For accounting, most software today lets you connect your bank accounts to automatically import transactions, so that you do not have to manually enter them.

You can automate much of the tedious work around meetings. (See our video Make Meetings Manageable.)

You can replace yourself in many functions by automating time-consuming tasks – it’s just a matter of searching for ideas.

It’s even possible to replace reception duties with an iPad!


Your most important task as a leader is to teach people how to think and ask the right questions so that the world doesn’t go to hell if you take a day off. - Jeffrey Pfeffer, What Were They Thinking?: Unconventional Wisdom About Management.

Look for things you do now that you can delegate to others.

For successful delegation, look at each task and ask the following questions:

  • Is there someone else who has (or can be given) the necessary information or expertise to complete this? Essentially, is this a task that someone else can do or is it critical that you do it yourself?
  • Does this task provide an opportunity to grow and develop another person's skills?
  • Is this a task that will recur, in a similar form, in the future?
  • Do you have enough time to delegate the job effectively? Time must be available for adequate training, for questions and answers, for opportunities to check progress, and for rework if that is necessary.
  • Is this a task that you should delegate? Tasks critical for long-term success (for example, recruiting the right people for your team) genuinely do need your attention.

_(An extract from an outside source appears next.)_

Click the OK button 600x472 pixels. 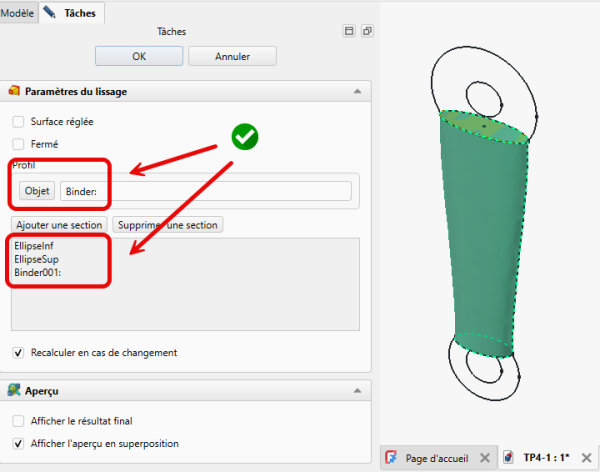[x=138, y=56]
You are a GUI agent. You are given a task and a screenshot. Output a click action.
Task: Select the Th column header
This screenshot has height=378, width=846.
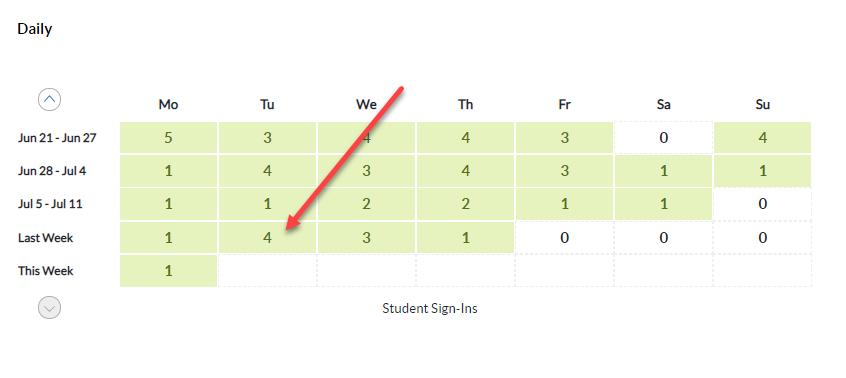[465, 105]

If you can answer ‘yes’ to at least some of these questions, consider delegating the task.


Look for things you do now that you shouldn’t be doing.

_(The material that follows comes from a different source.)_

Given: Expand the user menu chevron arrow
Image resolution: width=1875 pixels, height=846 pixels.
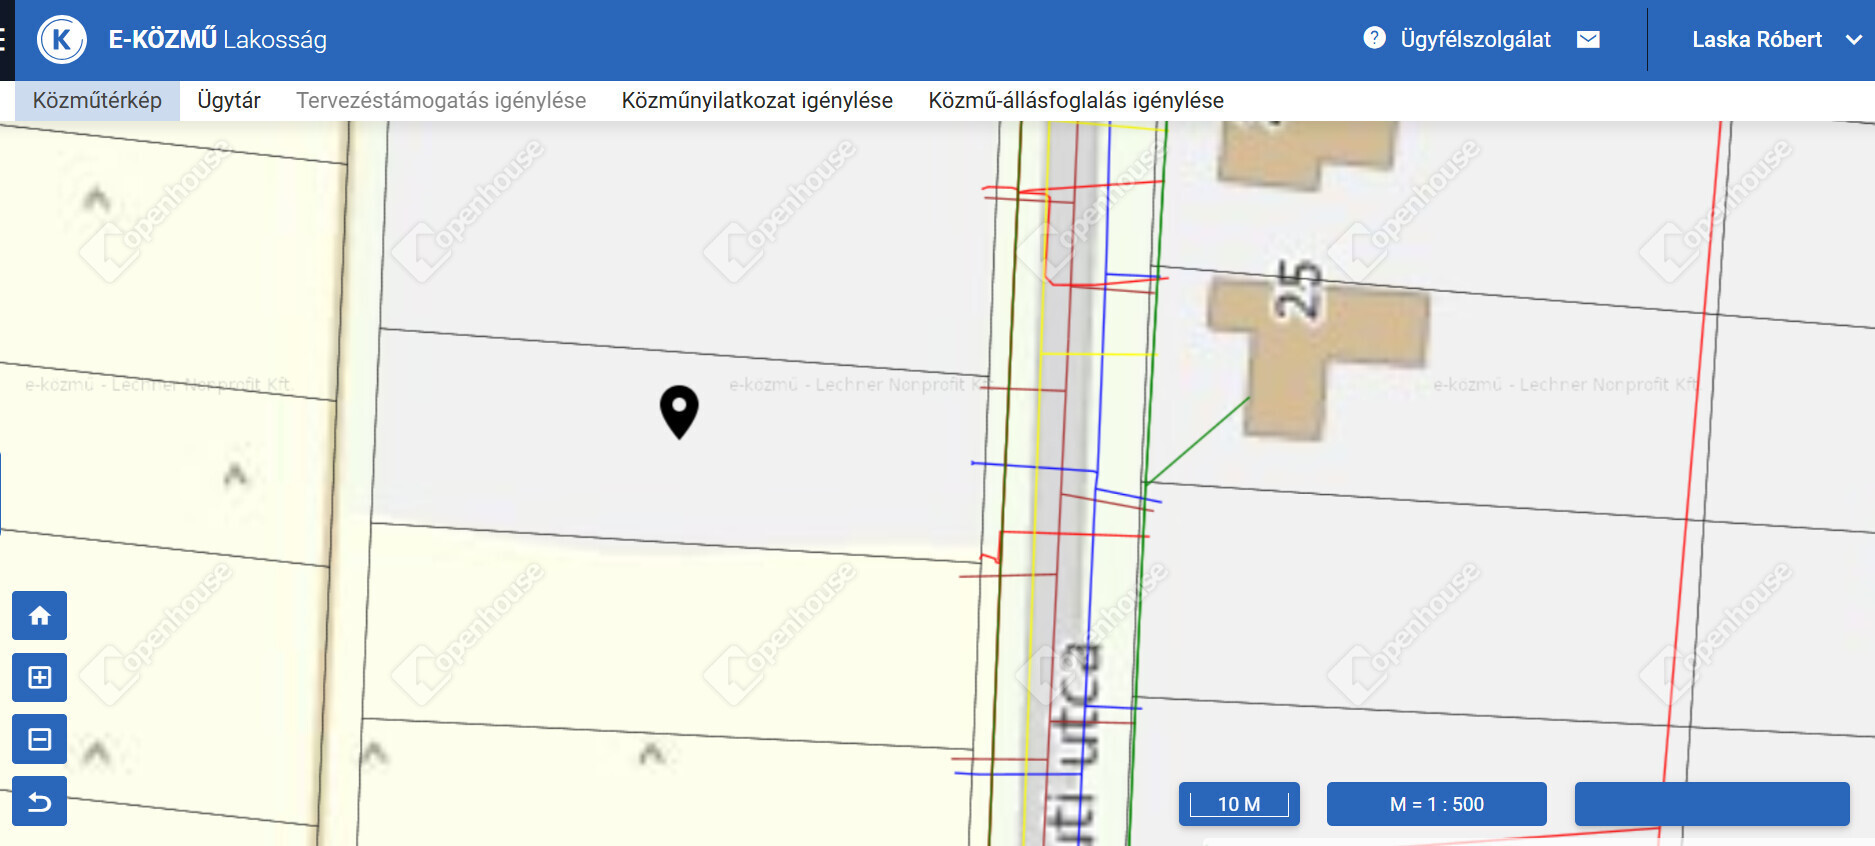Looking at the screenshot, I should tap(1853, 40).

  • Are you keeping records or minutes that are never looked at?
  • Are you performing tasks or checks just because they have always been done?
  • Are you receiving reports you don’t read?
  • Are you holding meetings no one will be sorry to see abandoned?
  • Are you monitoring small things that aren’t worth your time (eg. petty cash, staff supplies, phone calls)?

A good test is to stop doing something and see if it is missed.

Time wasters shouldn’t be delegated. They should be dumped.

Making yourself dispensable is not the opposite of indispensable. Freeing yourself up does not then make you someone your organisation can do without; it makes you someone this (and any future) organisation can trust to make things happen reliably, repeatedly and consistently.

Food for Thought…

  • One day you will leave your role as manager of your early childhood centre.
  • It’s in your interests to plan for your own replacement.
  • You have a fiduciary responsibility to plan for your own replacement, too.
  • You can look to groom someone already in your centre to be your replacement.
  • You can make your own position less of a challenge for your replacement by automating, delegating and eliminating tasks; by making yourself dispensable.